PyODPS supports MaxCompute SQL queries and provides methods to obtain execution results.

Execute SQL statements

You can call the execute_sql() and run_sql() methods of a MaxCompute entry object to execute SQL statements. The methods return the task instances that execute the SQL statements. For more information, see Task instances.

Parameters
  • statement: the SQL statement to execute.
    Note Not all SQL statements can be executed by using methods of the MaxCompute entry object. Some SQL statements that are executable on the MaxCompute client may fail to be executed by using the execute_sql() and run_sql() methods. You must use other methods to execute non-DDL or non-DML statements. For example, you must use the run_security_query method to execute GRANT or REVOKE statements, and use the run_xflow or execute_xflow method to run Machine Learning Platform for Artificial Intelligence (PAI) commands.
  • hints: the runtime parameters. The hints parameter is of the DICT type.
Examples
  • Execute SQL statements.
    o.execute_sql('select * from dual')  # Execute the statement in synchronous mode. Other instances are blocked until the SQL statement is executed.
    instance = o.run_sql('select * from dual')  # Execute the statement in asynchronous mode.
    print(instance.get_logview_address())  # Obtain the Logview URL of an instance.
    instance.wait_for_success()  # Other instances are blocked until the SQL statement is executed.
  • Set runtime parameters for SQL statements.
    o.execute_sql('select * from pyodps_iris', hints={'odps.sql.mapper.split.size': 16})
    If you set the sql.settings parameter that is effective globally, the hints parameter is automatically set each time you execute the SQL statement.
    from odps import options
    options.sql.settings = {'odps.sql.mapper.split.size': 16}
    o.execute_sql('select * from pyodps_iris')  # The hints parameter is automatically set based on your global settings.
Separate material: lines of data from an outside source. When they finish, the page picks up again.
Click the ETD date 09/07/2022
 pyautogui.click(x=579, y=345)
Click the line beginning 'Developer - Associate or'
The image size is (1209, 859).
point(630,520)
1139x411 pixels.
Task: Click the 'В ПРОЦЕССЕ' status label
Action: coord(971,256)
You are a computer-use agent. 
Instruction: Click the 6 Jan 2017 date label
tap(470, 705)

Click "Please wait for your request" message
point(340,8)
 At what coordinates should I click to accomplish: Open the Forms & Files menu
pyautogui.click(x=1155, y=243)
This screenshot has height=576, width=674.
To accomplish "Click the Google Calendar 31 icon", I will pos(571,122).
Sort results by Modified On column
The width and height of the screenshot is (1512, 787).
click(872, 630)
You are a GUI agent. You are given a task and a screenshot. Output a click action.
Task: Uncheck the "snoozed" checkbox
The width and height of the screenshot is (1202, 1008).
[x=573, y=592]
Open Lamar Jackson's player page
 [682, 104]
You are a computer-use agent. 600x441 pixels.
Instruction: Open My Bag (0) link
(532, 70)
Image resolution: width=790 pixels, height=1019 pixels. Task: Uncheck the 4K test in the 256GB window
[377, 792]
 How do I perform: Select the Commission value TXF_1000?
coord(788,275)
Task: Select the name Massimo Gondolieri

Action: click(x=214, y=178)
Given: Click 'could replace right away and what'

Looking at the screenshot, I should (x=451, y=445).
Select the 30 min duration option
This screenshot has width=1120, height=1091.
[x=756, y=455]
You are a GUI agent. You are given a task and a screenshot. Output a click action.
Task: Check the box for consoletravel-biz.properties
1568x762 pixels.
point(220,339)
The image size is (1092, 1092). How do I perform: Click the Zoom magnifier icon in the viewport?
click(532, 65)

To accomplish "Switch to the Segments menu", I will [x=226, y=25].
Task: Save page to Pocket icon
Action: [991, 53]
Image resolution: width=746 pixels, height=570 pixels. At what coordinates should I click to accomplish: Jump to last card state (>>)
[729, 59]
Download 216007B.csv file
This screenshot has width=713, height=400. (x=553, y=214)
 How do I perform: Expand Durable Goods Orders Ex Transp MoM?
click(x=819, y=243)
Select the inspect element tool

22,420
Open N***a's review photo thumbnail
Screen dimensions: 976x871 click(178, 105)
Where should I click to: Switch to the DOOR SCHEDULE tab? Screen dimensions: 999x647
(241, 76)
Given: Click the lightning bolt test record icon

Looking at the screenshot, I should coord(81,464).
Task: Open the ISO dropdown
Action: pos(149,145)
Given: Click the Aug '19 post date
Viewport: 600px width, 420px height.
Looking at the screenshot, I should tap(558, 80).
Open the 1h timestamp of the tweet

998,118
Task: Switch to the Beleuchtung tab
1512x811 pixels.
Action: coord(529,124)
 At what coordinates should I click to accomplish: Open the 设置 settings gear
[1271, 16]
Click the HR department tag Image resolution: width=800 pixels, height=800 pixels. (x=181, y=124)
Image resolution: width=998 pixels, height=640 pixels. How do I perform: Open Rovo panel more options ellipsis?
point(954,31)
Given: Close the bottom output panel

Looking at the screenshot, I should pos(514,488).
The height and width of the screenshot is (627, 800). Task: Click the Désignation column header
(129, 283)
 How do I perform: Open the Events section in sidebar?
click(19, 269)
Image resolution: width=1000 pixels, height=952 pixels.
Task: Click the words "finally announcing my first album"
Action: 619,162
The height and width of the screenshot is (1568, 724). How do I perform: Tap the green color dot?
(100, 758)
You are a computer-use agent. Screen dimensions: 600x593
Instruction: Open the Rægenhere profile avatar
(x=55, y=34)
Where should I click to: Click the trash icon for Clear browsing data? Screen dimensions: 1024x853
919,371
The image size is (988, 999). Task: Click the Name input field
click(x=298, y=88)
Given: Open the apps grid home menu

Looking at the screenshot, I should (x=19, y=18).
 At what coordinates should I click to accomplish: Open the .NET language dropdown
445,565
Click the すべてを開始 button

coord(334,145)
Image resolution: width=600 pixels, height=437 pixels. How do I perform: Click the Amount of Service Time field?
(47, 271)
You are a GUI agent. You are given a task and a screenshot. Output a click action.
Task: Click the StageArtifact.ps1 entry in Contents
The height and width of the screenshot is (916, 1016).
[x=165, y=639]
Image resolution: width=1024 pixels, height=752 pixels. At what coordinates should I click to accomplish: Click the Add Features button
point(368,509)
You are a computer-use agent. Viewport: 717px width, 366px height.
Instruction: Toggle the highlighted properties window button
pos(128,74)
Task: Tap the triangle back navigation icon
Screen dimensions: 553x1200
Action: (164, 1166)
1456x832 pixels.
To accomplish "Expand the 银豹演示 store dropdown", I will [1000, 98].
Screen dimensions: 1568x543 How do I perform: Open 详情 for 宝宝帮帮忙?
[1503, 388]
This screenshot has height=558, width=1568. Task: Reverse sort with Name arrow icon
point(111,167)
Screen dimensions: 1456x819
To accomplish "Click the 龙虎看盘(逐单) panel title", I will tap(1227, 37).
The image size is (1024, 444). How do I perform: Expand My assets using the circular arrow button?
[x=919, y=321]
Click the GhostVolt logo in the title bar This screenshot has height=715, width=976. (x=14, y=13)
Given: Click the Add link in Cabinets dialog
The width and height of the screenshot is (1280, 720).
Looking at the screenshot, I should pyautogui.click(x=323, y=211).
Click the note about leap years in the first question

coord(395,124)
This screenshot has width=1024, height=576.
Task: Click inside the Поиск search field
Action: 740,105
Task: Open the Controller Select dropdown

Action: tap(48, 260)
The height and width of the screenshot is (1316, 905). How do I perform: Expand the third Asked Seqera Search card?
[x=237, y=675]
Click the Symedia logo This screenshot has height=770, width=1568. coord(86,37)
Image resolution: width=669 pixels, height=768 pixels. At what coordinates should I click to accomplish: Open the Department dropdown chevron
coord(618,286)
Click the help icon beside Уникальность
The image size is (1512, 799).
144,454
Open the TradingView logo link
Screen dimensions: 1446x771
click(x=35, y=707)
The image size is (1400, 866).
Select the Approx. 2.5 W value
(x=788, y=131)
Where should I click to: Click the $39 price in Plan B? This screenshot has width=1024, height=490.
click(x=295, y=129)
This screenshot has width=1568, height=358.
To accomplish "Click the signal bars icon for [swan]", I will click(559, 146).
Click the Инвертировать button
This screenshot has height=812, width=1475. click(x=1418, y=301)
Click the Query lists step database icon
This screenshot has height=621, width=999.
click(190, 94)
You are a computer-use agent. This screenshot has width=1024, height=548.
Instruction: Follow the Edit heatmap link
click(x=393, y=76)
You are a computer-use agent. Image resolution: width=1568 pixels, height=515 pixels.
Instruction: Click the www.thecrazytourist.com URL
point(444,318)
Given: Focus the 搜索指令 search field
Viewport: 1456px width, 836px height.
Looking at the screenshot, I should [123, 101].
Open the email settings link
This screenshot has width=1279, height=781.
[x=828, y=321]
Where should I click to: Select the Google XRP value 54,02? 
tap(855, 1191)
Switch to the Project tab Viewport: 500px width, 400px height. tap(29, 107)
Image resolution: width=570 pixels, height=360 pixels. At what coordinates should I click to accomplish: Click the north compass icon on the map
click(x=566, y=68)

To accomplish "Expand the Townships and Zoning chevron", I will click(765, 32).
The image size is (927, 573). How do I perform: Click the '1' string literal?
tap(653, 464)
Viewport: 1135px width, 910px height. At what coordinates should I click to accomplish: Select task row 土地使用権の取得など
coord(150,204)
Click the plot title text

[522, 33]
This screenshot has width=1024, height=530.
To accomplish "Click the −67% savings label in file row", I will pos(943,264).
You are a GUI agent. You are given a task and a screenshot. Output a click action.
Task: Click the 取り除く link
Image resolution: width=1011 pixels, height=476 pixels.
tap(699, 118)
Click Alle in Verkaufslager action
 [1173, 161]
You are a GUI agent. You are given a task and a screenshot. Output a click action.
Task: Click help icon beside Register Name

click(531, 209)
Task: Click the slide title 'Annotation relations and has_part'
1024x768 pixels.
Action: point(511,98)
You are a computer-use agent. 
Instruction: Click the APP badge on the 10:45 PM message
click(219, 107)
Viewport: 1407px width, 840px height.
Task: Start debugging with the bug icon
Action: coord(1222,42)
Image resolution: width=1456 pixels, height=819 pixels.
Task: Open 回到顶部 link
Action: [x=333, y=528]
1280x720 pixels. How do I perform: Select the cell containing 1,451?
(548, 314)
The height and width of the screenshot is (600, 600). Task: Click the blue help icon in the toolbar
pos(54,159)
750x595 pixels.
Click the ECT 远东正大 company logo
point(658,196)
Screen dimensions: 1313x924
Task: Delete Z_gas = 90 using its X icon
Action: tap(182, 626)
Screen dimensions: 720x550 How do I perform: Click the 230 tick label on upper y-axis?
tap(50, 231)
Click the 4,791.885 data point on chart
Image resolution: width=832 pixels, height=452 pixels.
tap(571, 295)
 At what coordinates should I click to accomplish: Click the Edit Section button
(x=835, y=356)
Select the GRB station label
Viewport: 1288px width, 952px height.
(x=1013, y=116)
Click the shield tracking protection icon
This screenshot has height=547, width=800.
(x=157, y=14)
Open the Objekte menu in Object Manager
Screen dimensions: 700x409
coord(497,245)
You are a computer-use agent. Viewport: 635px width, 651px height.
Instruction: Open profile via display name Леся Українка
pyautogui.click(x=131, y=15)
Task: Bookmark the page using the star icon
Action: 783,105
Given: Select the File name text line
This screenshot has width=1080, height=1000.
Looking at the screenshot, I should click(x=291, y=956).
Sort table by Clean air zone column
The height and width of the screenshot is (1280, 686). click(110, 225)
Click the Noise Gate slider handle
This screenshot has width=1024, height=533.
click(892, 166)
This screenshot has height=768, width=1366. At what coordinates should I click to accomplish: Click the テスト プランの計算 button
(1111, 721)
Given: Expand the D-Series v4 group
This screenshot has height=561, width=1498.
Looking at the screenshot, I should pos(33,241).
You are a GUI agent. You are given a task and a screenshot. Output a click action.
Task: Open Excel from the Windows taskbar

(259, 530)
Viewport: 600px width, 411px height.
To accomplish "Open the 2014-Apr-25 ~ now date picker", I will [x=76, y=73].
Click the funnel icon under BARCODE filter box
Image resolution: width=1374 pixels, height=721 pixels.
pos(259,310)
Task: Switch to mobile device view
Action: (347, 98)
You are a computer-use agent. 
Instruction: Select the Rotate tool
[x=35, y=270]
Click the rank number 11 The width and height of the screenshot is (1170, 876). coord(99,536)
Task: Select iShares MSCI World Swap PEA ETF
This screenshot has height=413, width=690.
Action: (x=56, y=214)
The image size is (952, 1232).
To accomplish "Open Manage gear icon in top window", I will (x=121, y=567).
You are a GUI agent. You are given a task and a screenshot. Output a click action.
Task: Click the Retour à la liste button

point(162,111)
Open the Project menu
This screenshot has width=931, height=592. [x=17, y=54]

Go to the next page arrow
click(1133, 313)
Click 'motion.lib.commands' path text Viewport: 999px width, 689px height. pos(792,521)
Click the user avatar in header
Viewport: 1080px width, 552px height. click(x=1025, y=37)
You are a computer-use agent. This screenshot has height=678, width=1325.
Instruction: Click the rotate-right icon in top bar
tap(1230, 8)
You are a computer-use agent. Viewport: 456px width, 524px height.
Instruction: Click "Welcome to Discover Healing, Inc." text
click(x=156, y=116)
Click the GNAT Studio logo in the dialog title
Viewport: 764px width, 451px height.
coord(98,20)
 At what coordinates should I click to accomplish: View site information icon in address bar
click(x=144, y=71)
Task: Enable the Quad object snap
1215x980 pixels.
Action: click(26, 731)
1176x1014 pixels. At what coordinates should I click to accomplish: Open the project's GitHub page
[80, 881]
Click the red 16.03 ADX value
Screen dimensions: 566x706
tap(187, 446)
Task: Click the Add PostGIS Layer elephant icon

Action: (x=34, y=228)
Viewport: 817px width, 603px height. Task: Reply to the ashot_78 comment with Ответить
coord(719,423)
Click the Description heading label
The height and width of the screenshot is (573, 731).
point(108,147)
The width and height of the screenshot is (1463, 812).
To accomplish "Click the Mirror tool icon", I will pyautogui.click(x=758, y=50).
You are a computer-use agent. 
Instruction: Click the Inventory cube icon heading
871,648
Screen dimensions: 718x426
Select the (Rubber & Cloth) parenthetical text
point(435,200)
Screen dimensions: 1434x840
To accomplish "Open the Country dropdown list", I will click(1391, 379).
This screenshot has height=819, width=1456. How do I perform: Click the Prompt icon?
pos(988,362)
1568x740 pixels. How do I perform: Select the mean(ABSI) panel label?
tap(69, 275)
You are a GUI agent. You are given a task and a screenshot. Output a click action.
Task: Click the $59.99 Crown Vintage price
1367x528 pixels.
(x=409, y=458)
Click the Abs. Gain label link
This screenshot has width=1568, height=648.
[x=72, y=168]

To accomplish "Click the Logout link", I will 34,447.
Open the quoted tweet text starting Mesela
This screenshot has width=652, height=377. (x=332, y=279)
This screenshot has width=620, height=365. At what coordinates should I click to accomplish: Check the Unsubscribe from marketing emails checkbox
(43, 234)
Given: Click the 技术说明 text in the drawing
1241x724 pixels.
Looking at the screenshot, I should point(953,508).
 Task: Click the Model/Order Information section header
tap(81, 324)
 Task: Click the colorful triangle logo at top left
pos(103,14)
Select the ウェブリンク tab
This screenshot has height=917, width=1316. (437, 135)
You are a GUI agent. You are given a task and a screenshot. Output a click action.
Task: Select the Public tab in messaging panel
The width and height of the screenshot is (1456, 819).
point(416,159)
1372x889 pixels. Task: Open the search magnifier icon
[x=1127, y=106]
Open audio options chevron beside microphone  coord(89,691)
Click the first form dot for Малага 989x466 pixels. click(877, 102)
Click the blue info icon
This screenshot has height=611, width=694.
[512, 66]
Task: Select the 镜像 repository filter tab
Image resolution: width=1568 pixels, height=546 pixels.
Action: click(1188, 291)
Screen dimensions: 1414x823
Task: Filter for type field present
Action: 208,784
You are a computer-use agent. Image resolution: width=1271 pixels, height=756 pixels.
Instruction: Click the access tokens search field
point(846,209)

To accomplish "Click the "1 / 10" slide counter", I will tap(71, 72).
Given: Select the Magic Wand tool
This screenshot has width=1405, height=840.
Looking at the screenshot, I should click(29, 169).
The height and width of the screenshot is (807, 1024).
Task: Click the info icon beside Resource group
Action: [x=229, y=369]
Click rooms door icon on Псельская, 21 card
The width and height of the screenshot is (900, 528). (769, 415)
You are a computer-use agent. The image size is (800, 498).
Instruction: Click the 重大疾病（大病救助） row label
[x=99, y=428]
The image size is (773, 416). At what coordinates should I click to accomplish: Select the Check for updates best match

Obtain the execution results of SQL statements

You can call the open_reader method to obtain execution results of SQL statements in the following scenarios:
  • The SQL statements return structured data.
    with o.execute_sql('select * from dual').open_reader() as reader:
        for record in reader:
        # Process each record.
  • The DESC statement is executed. In this case, you can call the reader.raw method to obtain the raw execution result.
    with o.execute_sql('desc dual').open_reader() as reader:
        print(reader.raw)
If you specify options.tunnel.use_instance_tunnel == True when you call the open_reader method, PyODPS calls InstanceTunnel by default. However, if you are using an earlier version of MaxCompute or an error occurs when PyODPS calls InstanceTunnel, PyODPS generates an alert and automatically downgrades the call object to the old Result interface. You can identify the cause of the downgrade based on the alert information. If the result of InstanceTunnel does not meet your expectation, set this option to False. When you call the open_reader method, you can specify whether to call InstanceTunnel or the Result interface by setting the tunnel parameter.
# Call InstanceTunnel.
with o.execute_sql('select * from dual').open_reader(tunnel=True) as reader:
    for record in reader:
    # Process each record.
# Call the Result interface.
with o.execute_sql('select * from dual').open_reader(tunnel=False) as reader:
    for record in reader:
    # Process each record.

By default, PyODPS does not limit the amount of data that can be read from an instance. However, for a protected project, the amount of data that can be downloaded by using Tunnel is limited. If you do not specify options.tunnel.limit_instance_tunnel, the limit is automatically enabled, and the number of data records that can be downloaded is limited based on the project configurations. Generally, a maximum of 10,000 data records can be downloaded. You can add a limit option to the open_reader method or set options.tunnel.limit_instance_tunnel to True to manually limit the amount.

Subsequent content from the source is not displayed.